Information supplied –

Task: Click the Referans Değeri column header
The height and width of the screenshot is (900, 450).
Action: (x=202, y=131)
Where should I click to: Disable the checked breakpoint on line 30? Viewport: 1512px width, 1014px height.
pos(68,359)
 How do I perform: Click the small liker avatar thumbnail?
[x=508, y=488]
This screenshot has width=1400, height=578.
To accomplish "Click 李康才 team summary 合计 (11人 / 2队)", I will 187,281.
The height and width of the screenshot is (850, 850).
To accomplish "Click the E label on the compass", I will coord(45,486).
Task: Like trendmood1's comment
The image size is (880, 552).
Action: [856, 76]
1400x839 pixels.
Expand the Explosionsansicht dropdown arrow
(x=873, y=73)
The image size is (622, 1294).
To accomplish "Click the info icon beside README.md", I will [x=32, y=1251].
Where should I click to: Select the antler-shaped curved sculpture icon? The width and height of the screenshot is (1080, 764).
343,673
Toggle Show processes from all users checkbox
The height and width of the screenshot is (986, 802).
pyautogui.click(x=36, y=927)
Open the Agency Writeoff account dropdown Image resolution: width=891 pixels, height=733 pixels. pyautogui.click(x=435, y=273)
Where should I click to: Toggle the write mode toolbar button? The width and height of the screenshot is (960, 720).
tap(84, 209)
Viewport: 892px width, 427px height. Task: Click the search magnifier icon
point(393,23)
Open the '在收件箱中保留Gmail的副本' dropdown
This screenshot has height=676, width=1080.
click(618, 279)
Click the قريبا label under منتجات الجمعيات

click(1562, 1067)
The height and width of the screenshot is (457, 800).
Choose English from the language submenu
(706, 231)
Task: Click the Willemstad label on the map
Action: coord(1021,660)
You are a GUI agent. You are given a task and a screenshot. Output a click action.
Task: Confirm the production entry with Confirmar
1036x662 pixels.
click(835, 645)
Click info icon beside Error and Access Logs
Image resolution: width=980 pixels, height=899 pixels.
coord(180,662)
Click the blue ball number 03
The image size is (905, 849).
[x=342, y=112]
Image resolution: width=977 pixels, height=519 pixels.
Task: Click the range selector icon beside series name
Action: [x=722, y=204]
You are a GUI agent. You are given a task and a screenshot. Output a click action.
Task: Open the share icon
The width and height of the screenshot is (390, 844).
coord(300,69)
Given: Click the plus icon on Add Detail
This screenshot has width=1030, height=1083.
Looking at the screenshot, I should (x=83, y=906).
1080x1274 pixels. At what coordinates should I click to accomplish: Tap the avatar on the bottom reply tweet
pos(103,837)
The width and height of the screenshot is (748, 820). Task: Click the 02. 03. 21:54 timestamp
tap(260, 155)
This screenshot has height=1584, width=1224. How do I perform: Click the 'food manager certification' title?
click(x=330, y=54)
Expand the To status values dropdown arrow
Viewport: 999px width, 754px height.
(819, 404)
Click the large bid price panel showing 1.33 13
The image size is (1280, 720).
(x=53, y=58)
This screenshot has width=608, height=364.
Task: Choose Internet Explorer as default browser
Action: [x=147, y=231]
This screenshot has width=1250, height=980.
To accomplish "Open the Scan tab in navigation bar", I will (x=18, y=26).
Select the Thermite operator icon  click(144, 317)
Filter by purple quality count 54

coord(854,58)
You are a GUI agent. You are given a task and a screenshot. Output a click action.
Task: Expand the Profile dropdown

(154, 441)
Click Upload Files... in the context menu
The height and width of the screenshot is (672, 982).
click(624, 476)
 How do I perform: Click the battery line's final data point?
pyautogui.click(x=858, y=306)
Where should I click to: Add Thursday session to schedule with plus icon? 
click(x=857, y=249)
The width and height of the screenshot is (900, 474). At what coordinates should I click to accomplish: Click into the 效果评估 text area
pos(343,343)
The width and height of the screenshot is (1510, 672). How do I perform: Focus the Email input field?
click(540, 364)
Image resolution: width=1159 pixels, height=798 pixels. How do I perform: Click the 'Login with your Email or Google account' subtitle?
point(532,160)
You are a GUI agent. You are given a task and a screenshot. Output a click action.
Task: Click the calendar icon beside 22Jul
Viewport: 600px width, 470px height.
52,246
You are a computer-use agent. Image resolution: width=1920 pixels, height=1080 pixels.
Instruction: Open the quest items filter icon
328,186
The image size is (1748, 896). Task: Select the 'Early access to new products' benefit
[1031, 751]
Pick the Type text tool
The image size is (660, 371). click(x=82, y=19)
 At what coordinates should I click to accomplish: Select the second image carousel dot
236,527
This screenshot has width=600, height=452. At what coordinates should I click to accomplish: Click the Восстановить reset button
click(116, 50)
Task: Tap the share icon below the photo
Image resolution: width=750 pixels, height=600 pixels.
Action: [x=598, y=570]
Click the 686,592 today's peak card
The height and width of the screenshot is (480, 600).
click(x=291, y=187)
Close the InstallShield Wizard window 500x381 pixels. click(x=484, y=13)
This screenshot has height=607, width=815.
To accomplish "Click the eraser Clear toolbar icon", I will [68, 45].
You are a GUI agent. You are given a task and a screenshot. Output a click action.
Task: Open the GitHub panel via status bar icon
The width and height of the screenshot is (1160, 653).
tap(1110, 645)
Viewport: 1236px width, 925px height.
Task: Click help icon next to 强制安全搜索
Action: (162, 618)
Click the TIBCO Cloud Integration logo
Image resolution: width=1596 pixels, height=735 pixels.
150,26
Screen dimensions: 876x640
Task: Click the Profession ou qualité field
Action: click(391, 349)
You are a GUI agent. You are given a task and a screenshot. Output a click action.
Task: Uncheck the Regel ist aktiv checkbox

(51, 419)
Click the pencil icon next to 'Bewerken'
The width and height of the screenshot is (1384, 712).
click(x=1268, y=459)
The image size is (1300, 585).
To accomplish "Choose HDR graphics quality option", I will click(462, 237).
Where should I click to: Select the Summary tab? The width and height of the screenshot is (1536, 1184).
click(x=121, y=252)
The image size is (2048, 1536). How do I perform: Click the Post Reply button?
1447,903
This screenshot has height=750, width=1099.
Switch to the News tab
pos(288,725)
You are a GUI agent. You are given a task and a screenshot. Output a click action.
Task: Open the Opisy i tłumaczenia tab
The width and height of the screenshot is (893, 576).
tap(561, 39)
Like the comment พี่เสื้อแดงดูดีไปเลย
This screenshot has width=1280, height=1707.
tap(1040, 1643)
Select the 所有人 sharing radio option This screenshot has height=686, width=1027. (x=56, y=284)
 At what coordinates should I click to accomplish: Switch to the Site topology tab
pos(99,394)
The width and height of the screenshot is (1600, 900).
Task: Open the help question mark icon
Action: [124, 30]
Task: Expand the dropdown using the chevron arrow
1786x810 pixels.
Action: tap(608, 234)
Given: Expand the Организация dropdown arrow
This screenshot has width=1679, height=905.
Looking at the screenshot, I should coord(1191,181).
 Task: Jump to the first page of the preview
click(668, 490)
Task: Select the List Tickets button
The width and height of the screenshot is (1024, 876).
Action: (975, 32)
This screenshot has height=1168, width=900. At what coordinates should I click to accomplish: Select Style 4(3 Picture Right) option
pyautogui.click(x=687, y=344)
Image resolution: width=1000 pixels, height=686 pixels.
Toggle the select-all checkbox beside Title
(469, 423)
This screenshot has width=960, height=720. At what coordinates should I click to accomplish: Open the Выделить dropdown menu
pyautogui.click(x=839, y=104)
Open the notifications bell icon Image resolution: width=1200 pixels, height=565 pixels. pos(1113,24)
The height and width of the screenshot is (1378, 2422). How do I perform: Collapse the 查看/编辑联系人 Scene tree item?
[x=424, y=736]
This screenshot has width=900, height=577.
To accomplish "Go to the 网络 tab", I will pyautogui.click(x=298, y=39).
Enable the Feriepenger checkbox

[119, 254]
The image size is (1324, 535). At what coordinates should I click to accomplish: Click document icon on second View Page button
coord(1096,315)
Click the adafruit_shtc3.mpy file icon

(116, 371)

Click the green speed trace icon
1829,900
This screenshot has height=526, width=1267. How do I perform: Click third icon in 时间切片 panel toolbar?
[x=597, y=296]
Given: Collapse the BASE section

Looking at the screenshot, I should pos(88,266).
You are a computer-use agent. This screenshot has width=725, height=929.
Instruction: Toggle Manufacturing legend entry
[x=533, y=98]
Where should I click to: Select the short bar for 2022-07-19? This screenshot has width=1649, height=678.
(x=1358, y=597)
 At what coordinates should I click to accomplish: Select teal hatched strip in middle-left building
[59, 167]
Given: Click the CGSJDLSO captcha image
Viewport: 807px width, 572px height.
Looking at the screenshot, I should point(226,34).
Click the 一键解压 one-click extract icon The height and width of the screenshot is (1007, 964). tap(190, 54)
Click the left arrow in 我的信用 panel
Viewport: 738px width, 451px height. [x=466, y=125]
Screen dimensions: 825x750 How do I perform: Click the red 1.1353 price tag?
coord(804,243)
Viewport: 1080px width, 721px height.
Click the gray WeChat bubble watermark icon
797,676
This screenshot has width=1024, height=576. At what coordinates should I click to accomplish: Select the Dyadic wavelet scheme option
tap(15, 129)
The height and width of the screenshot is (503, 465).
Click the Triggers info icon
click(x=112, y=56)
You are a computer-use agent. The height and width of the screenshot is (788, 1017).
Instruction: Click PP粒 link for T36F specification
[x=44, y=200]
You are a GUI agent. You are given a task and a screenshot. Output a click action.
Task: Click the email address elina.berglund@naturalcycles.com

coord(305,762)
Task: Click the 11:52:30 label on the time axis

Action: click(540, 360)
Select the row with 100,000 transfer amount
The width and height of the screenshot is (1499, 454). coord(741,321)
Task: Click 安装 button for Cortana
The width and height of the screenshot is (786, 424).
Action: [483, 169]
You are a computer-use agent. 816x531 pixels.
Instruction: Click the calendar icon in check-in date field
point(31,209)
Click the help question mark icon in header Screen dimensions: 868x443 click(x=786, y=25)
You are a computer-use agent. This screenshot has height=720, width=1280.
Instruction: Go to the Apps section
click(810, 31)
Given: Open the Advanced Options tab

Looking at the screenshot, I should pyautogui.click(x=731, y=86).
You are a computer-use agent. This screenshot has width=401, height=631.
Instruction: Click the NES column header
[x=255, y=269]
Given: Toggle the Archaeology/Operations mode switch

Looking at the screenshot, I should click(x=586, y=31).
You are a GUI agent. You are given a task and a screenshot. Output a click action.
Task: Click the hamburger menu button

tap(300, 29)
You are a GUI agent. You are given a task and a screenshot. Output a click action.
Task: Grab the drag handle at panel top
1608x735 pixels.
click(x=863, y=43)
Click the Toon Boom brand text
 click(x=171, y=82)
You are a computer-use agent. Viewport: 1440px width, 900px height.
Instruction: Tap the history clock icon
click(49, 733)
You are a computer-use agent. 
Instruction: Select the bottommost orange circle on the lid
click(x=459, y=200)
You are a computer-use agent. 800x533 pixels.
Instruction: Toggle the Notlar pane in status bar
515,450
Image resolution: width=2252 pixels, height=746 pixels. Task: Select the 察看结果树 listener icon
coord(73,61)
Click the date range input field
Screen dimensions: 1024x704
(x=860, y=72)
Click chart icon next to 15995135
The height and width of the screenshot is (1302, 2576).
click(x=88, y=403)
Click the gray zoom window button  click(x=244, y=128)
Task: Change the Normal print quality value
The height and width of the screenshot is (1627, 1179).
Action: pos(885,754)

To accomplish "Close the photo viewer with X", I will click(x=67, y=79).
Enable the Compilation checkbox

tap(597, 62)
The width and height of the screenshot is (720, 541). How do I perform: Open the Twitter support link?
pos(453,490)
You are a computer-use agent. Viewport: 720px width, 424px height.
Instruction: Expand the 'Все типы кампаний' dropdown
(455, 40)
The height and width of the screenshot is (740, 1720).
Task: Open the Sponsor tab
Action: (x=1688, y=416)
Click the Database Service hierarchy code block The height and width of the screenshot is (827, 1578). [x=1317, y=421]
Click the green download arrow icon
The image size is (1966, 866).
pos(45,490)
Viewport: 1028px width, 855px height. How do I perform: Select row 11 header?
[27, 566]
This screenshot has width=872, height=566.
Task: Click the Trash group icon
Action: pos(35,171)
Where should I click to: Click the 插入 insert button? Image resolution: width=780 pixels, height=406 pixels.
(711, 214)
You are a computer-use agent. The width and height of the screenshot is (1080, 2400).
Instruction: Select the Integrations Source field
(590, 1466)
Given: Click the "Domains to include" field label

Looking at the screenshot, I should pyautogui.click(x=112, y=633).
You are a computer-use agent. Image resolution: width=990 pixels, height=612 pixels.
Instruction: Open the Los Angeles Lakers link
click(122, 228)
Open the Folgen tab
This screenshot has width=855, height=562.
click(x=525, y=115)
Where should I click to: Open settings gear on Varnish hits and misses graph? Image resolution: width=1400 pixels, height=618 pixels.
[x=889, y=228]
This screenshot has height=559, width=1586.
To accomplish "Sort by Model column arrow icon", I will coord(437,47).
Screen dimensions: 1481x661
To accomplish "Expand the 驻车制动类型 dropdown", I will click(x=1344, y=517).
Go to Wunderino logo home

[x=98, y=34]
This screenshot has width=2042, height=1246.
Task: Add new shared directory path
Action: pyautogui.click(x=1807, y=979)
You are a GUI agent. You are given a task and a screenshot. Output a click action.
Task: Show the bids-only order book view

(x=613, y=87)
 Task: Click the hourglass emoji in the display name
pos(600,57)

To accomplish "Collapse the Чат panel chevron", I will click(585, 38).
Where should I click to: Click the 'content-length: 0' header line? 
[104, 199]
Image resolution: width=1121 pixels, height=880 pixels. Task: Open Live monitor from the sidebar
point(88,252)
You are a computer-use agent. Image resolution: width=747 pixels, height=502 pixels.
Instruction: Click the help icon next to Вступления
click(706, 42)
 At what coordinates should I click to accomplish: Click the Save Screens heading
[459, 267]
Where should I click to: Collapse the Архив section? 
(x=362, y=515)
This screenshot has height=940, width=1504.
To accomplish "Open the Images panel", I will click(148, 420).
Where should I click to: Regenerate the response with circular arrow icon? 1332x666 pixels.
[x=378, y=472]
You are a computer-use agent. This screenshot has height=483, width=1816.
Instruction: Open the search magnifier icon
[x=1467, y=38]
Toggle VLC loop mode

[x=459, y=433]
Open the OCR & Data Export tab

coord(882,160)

About this exercise –
Taking the entries above, write out exactly the lines starting with the line containing "Where should I click to: Disable" and going on through the line containing "This screenshot has width=1400, height=578.", both included, and nothing else.

Exercise result –
Where should I click to: Disable the checked breakpoint on line 30? Viewport: 1512px width, 1014px height.
pos(68,359)
 How do I perform: Click the small liker avatar thumbnail?
[x=508, y=488]
This screenshot has width=1400, height=578.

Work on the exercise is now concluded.